Industry analysts are keeping a close watch on Airbus, which hopes to woo customers away from rival Boeing Co. with the A380 but has yet to prove it can turn a profit on its superjumbo investment, a third of which came from European governments.
As Airbus and Boeing spar over what each calls unfair government subsidies for the other, the rival aircraft manufacturers have staked their success on competing visions of the future of commercial air travel.
The A380, with a price of $282 million, represents a huge bet that international airlines will need bigger aircraft to transport passengers between ever-busier hub airports. But some analysts say signs of a boom in the market for smaller wide-body planes, such as Boeing's long-range 787 "Dreamliner," show that Airbus was wrong to focus so much on its superjumbo.
Just this week, Air Canada said it had firm orders for 32 new Boeing jets, including 14 of the 787, with a list value of about $6 billion, and Air India announced plans to order 50 Boeing jets worth $6.8 billion. Air India wants 27 of the 787s, which will carry up to 257 passengers and have a list price of $120 million, boosting total orders and commitments for the plane to 237. The 787, which was launched a year ago, is scheduled to enter service in 2008.
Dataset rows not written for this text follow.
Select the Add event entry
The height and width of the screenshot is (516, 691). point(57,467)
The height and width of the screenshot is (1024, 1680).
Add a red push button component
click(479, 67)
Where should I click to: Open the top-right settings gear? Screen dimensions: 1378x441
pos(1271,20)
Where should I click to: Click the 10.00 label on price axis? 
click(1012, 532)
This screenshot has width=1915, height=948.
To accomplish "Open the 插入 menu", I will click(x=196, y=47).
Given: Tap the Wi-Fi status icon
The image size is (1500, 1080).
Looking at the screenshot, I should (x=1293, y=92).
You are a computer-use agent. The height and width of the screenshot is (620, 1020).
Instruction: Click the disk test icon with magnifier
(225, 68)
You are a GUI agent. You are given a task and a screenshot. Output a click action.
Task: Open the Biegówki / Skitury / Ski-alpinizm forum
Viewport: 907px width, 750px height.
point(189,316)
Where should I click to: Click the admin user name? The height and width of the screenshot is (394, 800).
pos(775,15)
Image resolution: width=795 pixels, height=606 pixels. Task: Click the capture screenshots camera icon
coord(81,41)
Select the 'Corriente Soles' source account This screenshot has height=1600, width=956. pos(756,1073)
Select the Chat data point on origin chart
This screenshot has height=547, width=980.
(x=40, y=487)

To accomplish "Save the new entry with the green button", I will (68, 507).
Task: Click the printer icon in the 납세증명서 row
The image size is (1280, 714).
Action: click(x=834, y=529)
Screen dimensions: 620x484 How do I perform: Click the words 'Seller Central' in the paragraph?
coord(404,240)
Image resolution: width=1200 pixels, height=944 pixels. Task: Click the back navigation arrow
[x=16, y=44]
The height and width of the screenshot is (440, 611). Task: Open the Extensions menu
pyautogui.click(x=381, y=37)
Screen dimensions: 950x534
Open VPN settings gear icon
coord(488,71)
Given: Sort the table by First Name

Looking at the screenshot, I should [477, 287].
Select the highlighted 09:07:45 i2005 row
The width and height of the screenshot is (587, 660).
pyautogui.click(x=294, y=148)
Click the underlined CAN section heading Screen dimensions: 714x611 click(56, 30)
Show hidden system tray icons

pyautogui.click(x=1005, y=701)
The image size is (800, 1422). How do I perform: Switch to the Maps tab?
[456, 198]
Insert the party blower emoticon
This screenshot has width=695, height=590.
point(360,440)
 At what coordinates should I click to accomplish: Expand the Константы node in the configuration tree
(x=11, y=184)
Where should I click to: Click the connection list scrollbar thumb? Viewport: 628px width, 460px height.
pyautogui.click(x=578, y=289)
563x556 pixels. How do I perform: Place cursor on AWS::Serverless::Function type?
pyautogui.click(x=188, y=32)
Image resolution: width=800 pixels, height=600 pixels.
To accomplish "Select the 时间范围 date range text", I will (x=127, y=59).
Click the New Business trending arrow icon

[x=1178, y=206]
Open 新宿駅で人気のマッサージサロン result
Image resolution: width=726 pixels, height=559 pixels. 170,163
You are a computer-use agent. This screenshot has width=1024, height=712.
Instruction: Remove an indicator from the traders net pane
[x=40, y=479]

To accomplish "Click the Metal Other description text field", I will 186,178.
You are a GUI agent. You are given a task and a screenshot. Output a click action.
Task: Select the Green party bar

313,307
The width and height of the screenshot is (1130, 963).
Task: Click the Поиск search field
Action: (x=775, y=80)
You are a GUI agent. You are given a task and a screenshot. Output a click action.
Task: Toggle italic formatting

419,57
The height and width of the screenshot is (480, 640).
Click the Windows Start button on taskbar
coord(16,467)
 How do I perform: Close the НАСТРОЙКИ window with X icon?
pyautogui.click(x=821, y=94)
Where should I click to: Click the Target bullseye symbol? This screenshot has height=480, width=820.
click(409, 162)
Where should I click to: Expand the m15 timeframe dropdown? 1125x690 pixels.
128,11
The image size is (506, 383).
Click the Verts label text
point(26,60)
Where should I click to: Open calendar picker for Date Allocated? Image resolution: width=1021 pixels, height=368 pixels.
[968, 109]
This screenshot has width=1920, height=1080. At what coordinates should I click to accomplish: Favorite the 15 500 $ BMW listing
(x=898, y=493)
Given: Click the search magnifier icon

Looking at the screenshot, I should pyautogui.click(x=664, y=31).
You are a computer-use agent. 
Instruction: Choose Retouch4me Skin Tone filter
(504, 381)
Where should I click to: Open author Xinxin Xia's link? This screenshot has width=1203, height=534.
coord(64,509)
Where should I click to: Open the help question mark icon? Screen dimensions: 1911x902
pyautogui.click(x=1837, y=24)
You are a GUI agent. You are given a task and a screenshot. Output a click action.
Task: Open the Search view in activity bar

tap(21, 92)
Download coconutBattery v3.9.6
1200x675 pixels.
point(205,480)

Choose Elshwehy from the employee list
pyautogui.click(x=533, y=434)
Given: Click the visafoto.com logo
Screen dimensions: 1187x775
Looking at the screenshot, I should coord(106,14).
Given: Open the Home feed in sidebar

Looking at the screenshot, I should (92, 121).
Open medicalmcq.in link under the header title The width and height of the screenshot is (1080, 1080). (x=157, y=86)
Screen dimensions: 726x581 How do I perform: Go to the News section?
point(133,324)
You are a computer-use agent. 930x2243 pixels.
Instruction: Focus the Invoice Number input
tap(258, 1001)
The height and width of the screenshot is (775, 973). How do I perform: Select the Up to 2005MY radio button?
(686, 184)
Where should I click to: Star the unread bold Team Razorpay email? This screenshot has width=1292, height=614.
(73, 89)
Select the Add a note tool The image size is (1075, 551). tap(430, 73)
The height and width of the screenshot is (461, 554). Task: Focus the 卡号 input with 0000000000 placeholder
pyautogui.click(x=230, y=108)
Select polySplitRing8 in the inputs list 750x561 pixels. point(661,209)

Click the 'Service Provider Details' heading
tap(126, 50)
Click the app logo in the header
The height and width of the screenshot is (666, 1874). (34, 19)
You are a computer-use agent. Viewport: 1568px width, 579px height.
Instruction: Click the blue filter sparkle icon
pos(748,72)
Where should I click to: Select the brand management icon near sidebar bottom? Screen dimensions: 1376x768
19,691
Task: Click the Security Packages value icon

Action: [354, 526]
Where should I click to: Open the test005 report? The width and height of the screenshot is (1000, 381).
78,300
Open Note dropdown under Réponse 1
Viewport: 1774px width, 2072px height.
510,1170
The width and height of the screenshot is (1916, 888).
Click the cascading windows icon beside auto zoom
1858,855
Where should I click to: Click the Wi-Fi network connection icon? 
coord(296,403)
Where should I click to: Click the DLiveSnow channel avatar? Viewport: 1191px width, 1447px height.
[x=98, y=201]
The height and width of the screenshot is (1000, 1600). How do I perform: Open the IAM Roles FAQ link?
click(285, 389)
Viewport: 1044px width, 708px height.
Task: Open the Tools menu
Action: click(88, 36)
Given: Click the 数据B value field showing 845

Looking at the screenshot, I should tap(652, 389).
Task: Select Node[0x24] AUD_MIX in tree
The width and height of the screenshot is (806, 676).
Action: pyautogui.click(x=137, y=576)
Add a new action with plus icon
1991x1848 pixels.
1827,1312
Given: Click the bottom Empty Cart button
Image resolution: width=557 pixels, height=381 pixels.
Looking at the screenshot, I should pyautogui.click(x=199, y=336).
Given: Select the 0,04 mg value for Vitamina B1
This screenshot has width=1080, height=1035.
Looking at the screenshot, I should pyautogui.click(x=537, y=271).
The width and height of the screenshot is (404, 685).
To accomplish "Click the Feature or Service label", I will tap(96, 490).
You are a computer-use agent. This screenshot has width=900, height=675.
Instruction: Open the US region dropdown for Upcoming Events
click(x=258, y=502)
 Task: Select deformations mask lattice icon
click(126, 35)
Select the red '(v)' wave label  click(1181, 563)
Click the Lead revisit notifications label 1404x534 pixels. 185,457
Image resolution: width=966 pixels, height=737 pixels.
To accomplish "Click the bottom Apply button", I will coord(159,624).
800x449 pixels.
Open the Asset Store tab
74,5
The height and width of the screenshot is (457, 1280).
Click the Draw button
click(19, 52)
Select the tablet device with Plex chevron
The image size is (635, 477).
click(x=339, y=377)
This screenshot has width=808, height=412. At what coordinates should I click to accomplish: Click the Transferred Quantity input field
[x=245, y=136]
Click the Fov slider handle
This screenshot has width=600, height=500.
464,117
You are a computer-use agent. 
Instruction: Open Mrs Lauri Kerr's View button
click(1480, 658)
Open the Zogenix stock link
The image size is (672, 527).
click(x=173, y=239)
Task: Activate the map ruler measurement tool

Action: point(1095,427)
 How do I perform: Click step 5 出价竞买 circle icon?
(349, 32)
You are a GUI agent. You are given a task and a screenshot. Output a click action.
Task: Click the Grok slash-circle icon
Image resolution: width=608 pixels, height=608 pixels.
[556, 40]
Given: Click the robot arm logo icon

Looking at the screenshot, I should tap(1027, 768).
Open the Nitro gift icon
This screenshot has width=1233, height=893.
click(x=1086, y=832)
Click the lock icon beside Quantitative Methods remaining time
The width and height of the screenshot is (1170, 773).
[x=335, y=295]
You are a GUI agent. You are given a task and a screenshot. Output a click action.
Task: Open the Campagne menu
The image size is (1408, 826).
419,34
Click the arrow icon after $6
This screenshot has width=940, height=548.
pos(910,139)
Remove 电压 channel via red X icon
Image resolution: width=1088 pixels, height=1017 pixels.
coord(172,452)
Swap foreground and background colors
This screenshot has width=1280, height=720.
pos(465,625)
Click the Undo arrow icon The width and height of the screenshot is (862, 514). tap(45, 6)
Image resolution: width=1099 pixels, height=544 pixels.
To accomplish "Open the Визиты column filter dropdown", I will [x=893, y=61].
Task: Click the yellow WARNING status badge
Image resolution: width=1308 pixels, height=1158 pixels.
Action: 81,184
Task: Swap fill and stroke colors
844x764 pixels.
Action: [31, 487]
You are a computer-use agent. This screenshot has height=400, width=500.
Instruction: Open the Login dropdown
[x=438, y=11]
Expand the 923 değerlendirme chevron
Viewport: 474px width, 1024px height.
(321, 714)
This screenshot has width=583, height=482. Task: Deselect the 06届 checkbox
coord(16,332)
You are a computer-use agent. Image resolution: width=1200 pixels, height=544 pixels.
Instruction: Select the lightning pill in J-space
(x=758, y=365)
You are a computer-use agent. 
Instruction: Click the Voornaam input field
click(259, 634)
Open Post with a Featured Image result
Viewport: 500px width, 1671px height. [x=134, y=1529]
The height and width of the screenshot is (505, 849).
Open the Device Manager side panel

"If the A380 costs Airbus the mid-market then it's the biggest misinvestment in aerospace history since Concorde," said Richard Aboulafia of the U.S. consultancy Teal Group. "The way the market's changing makes this look more like a science fair project every day."
Airbus, a unit of European Aeronautic Defence and Space Co., is also planning to bring its own mid-sized jetliner, the A350, into service in 2010 two years after the Boeing 787, but the United States government is demanding no European government launch aid be extended for the A350.
So far, Airbus has booked 154 orders for the A380, which it says will carry passengers 5 percent farther than Boeing's longest-range 747 jumbo at a per-passenger cost up to one-fifth below its rival's.
While plane enthusiasts have lined fences in recent days at the airport in the Toulouse suburb of Blagnac, where Airbus is headquartered, the first flight of the A380 came about a month behind schedule.
Aviation experts said risks remain very slim on the maiden test flight since a plane's aerodynamic characteristics are already well known before it takes off, thanks to years of computer modeling and wind-tunnel tests.
Problems are more likely, but still very rare, later in the test-flight program, when the pilots deliberately take the plane to its limits. An Airbus A330 prototype crashed here in July 1994, killing chief test pilot Nick Warner and six others as they conducted a simulated engine failure exercise.
The test-flight program is likely to finish soon before the A380 enters service for Singapore Airlines in mid-2006, Airbus said about three months behind the previous schedule.
Part of the delay is down to the superjumbo's struggle with a weight problem that consumed months of engineering time and most of the program's $1.88 billion in cost overruns.